REQUIREMENT:
Repeat the records in full. No pictures belong in the copy.

STORED DATA:
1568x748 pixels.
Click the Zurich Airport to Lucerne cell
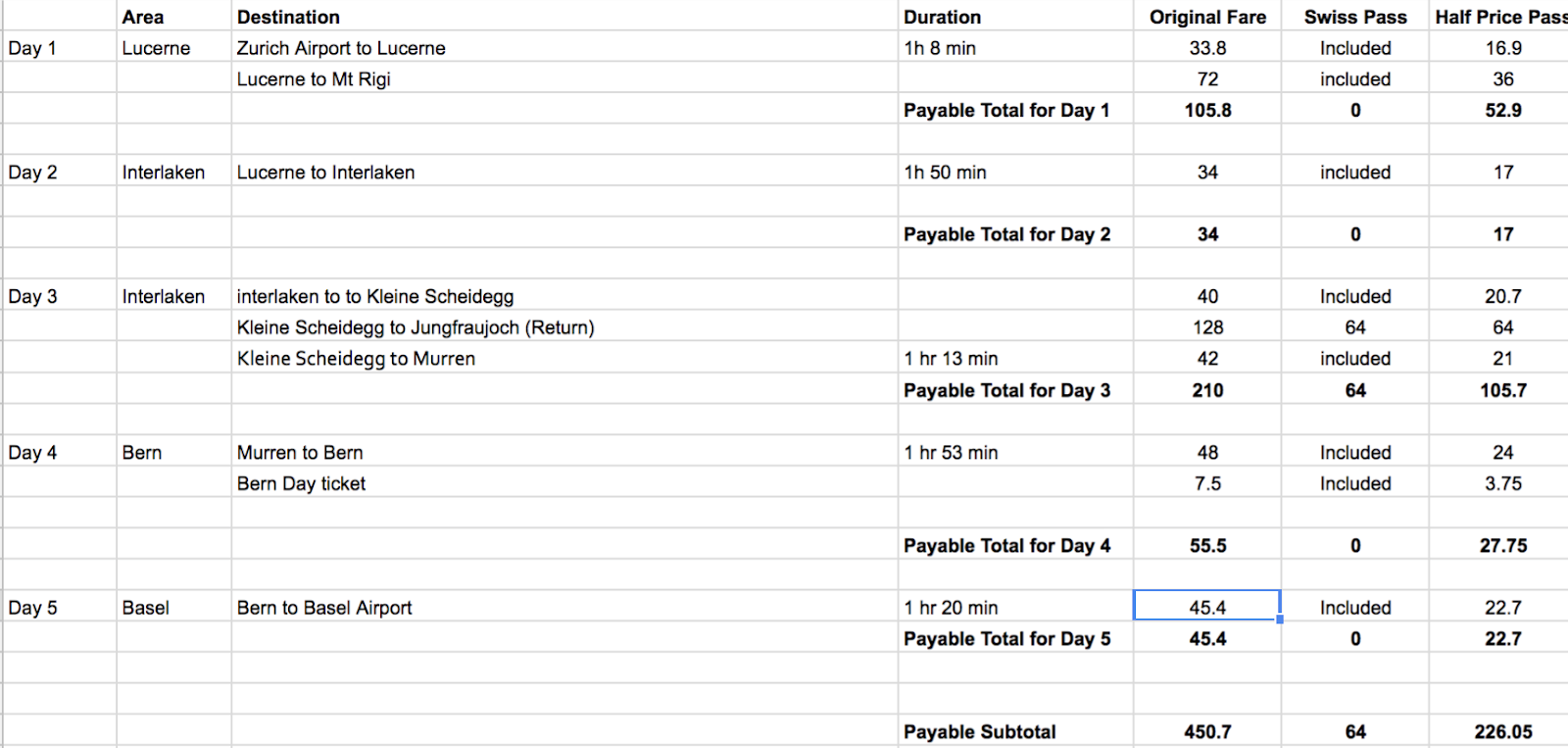pos(564,48)
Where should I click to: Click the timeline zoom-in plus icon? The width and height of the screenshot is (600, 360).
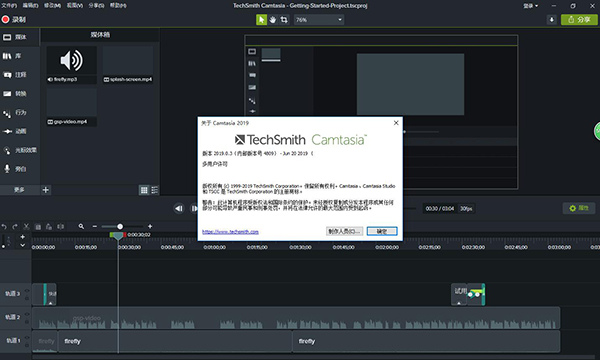pyautogui.click(x=150, y=226)
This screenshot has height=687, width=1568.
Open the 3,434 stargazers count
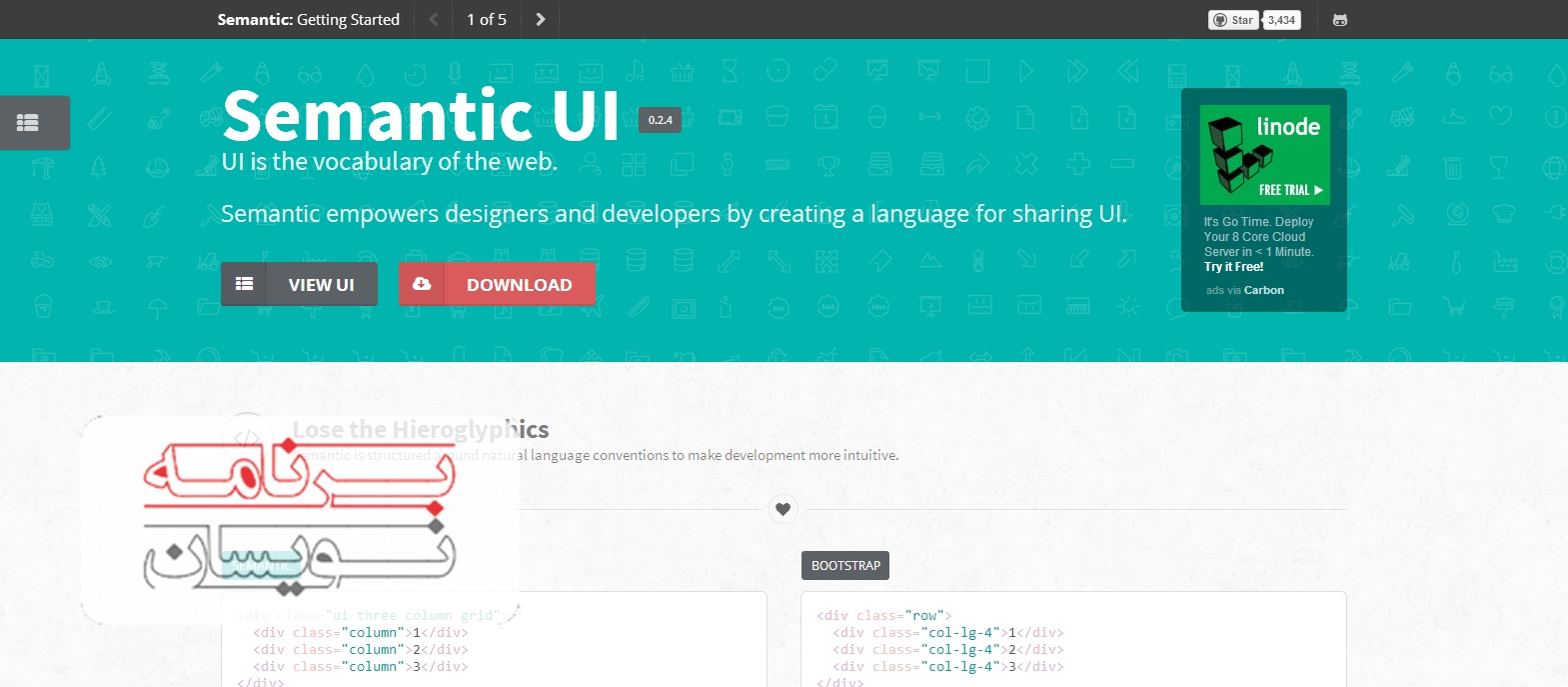[1281, 20]
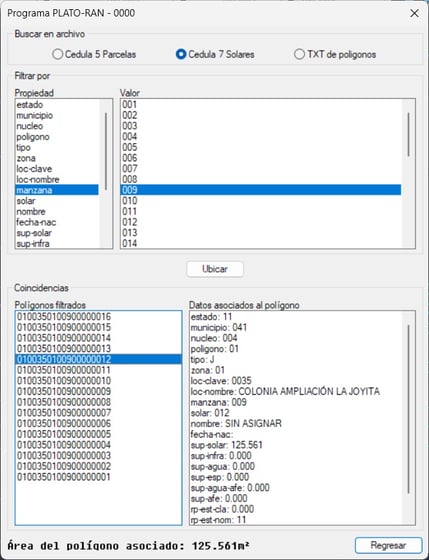
Task: Pick polygon 010035010090000001 in the list
Action: [99, 477]
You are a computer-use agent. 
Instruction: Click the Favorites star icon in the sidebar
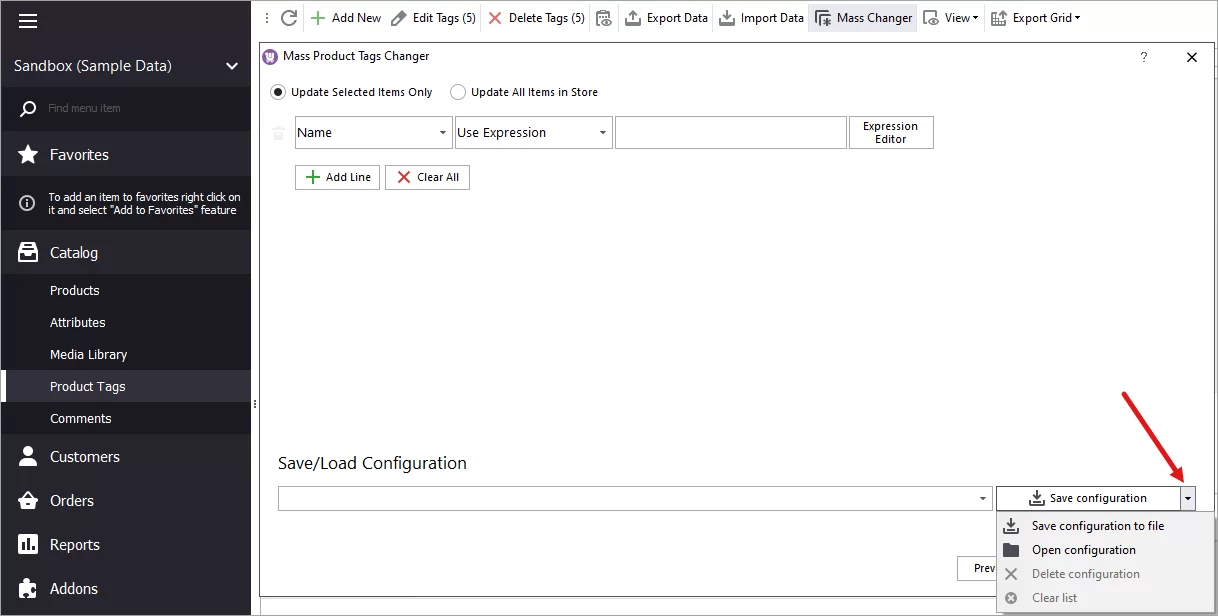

SOLUTION TO THE EXERCISE:
1568x748 pixels.
Click the Zurich Airport to Lucerne cell
pos(564,48)
Where should I click to: Click the timeline zoom-in plus icon? The width and height of the screenshot is (600, 360).
pyautogui.click(x=150, y=226)
This screenshot has height=687, width=1568.
Open the 3,434 stargazers count
[1281, 20]
Task: Pick polygon 010035010090000001 in the list
Action: [99, 477]
You are a computer-use agent. 
Instruction: Click the Favorites star icon in the sidebar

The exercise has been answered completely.